The official said she could not make any promises regarding future palm oil policy since oversight involved various ministries and she was “waiting for the best decision on palm oil from our highest leader”.

Fadhil Hasan, an official at the Indonesia Palm Oil Association (GAPKI), said he hoped the ban could be lifted within two weeks to a month.

Gulat Manurung, chairman of farmers group APKASINDO, said small-scale farmers were badly impacted by the export ban with mills buying palm oil fresh fruits at roughly half the price set by the regional government and even below production costs.

He is now forced to sell his palm fruits at around 1,500 rupiah per kg, while it costs him around 1,800 rupiah per kg to produce. Some mills have stopped buying from independent farmers to prioritise harvest from their own plantation, he added.

“Farmers are bearing the brunt of this export stoppage. Mills are now stocking up (cheap) oil from farmers to be sold later at high price when the ban is lifted,” he said, adding he hoped a more mutually beneficial policy would replace the ban.

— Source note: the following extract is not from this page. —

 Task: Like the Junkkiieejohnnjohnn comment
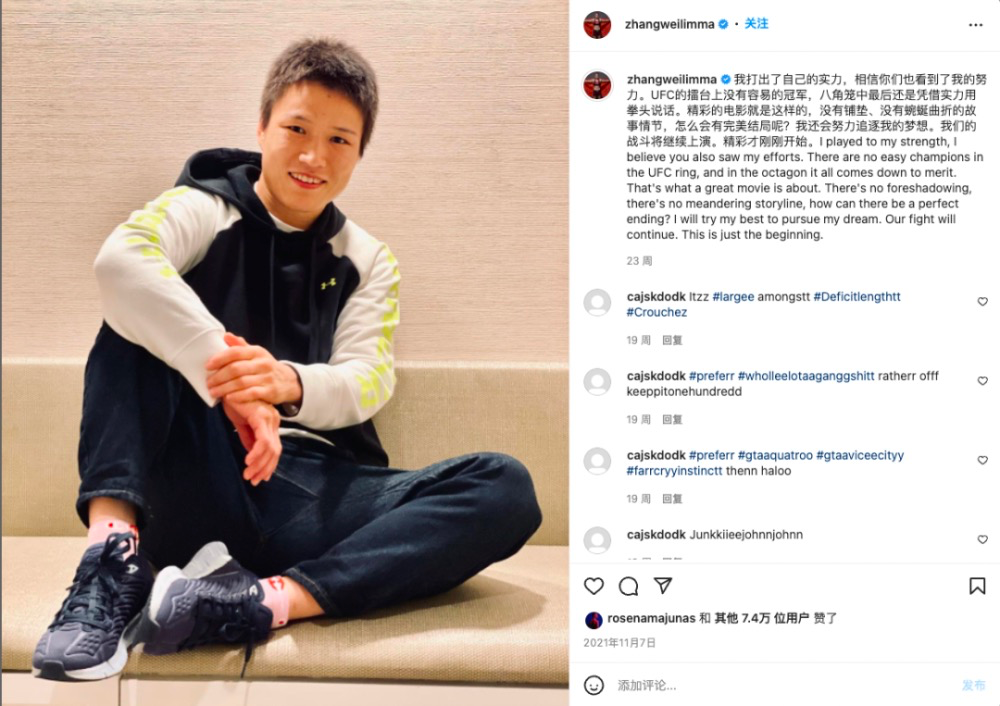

Chief economics minister Airlangga Hartarto has said the ban will stay in place until bulk cooking oil price drops to 14,000 rupiah ($0.96) per litre across the country. As of Tuesday, Trade Ministry data showed bulk cooking oil was being sold at 17,600 rupiah per litre.

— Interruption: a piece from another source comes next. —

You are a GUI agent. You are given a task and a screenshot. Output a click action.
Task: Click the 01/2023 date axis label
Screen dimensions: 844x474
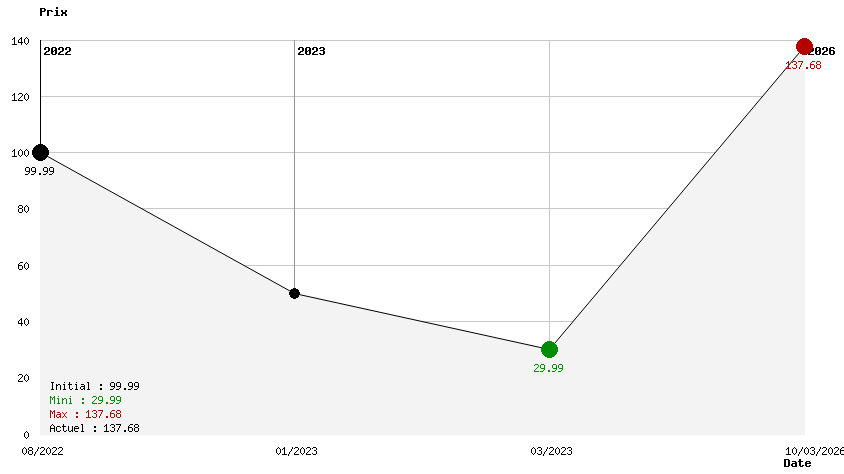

Gabriel Tay, associate economist at Moody’s Analytics, said in a research note that while the export ban may address the high price of cooking oil, it will be a “Pyrrhic victory”, which could harm Indonesia’s economy.

“Hasty and poorly communicated policies do not instil confidence in the government; investors crave policy stability,” Tay said, noting that Indonesia had also imposed a surprise coal export ban earlier this year and the palm oil ban was preceded by various policy changes which could deter direct investment.

“This will be detrimental to Indonesia’s ambition to transition from an exporter of largely unprocessed raw materials to a manufacturing nation.”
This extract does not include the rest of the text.